Zhu Ye, Wei Junxiu, Yang Xin, Zhu Wei
Department of Obstetrics and Gynecology, Peking University People's Hospital, Beijing, China.
Department of Reproductive Medicine, Affiliated Hospital of Hebei University, Baoding, China.
Front Pharmacol. 2025 Jan 28;16:1496393. doi: 10.3389/fphar.2025.1496393. eCollection 2025.
This study aimed to investigate the underlying mechanisms involved in the cardioprotective effects of dehydroepiandrosterone (DHEA) on endoplasmic reticulum stress (ERS) -mediated apoptosis in human vascular smooth muscle cells (HVSMCs) and human umbilical vein endothelial cells (HUVECs).

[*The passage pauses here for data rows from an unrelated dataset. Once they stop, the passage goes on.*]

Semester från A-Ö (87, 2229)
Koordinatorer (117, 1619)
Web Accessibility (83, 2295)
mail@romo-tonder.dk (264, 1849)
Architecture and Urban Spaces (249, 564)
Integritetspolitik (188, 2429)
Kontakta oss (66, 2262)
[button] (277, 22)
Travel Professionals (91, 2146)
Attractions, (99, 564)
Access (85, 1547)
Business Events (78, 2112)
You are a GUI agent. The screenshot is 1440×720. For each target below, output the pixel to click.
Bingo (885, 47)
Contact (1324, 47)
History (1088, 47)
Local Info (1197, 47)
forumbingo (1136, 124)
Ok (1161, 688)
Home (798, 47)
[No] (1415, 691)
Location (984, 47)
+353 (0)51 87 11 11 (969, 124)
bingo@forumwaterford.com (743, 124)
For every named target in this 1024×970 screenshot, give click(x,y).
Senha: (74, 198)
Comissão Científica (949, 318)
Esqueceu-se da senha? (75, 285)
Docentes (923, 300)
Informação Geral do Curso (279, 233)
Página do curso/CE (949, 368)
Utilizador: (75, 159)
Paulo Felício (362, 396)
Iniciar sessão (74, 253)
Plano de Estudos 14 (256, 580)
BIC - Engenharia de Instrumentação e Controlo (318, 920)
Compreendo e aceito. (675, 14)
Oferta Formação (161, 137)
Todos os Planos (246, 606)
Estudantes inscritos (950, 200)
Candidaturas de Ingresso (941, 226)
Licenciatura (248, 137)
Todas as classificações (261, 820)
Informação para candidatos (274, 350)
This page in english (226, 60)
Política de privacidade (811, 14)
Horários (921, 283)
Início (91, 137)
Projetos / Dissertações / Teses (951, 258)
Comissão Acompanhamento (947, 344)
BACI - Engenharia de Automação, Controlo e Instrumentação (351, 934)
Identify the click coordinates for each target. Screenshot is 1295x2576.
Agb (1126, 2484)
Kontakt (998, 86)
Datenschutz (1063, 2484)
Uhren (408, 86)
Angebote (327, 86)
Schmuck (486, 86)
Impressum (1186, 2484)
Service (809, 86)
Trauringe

Various concentrations of Dithiothreitol (DTT) were used to induce ERS-mediated apoptosis. DHEA was utilized to inhibit the apoptotic effects of DTT, while estrogen receptor (ER) antagonists ICI 182,780 and G15, the androgen receptor (AR) antagonist flutamide and the aromatase inhibitor letrozole were used to identify the receptors activated during DHEA treatment in HVSMCs and HUVECs. Flow cytometry assessed the apoptotic rate, and Western blotting analysis evaluated the expression levels of ERS-related proteins GRP78 and PERK, and the apoptotic protein marker CHOP. Furthermore, the primary receptor signaling pathways were identified using signaling pathway blockers: LY294002 (PI3K blocker), SP600125 (JNK blocker), and U0126 (ERK1/2 blocker).
In the DTT pretreatment group (0.8 mmol/L, for 8 h), the expressions of GRP78 and CHOP were significantly up regulated, indicating that an optimal ERS model was successfully established. Additionally, 10-4 mmol/L DHEA significantly inhibited the DTT-induced upregulation of GRP78 and CHOP. The results also demonstrated that the apoptotic rate in the DTT group was increased, while DHEA significantly reduced this rate. The addition of ER antagonists ICI 182,780 and G15 to HVSMCs reversed the effects of DHEA; however, the aromatase inhibitor letrozole and the AR antagonist flutamide did not reverse this effect. Notably, the use of the JNK inhibitor SP600125, the PI3K inhibitor LY294002, and the ERK1/2 inhibitor U0126 antagonized the protective effects of DHEA, with SP600125 showing the most significant impact on both HVSMCs and HUVECs.
Our study has identified a novel mechanism underlying the cardioprotective effects of DHEA. Specifically, DHEA may mitigate ERS-induced cell apoptosis by activating estrogen receptors ERα, ERβ, and GPER via the activated JNK pathway.
本研究旨在探讨脱氢表雄酮(DHEA)对人血管平滑肌细胞(HVSMCs)和人脐静脉内皮细胞(HUVECs)内质网应激(ERS)介导的凋亡产生心脏保护作用的潜在机制。
使用不同浓度的二硫苏糖醇(DTT)诱导ERS介导的凋亡。利用DHEA抑制DTT的凋亡作用,同时使用雌激素受体(ER)拮抗剂ICI 182,780和G15、雄激素受体(AR)拮抗剂氟他胺以及芳香化酶抑制剂来曲唑,以确定HVSMCs和HUVECs在DHEA处理过程中激活的受体。流式细胞术评估凋亡率,蛋白质免疫印迹分析评估ERS相关蛋白GRP78和PERK以及凋亡蛋白标志物CHOP的表达水平。此外,使用信号通路阻滞剂LY294002(PI3K阻滞剂)、SP600125(JNK阻滞剂)和U0126(ERK1/2阻滞剂)确定主要受体信号通路。
在DTT预处理组(0.8 mmol/L,处理8小时)中,GRP78和CHOP的表达显著上调,表明成功建立了最佳的ERS模型。此外,10-4 mmol/L DHEA显著抑制了DTT诱导的GRP78和CHOP上调。结果还表明,DTT组的凋亡率增加,而DHEA显著降低了该比率。向HVSMCs中添加ER拮抗剂ICI 182,780和G15可逆转DHEA的作用;然而,芳香化酶抑制剂来曲唑和AR拮抗剂氟他胺并未逆转此作用。值得注意的是,使用JNK抑制剂SP600125、PI3K抑制剂LY294002和ERK1/2抑制剂U0126可拮抗DHEA的保护作用,其中SP600125对HVSMCs和HUVECs的影响最为显著。
我们的研究确定了DHEA心脏保护作用的一种新机制。具体而言,DHEA可能通过激活JNK途径激活雌激素受体ERα、ERβ和GPER,从而减轻ERS诱导的细胞凋亡。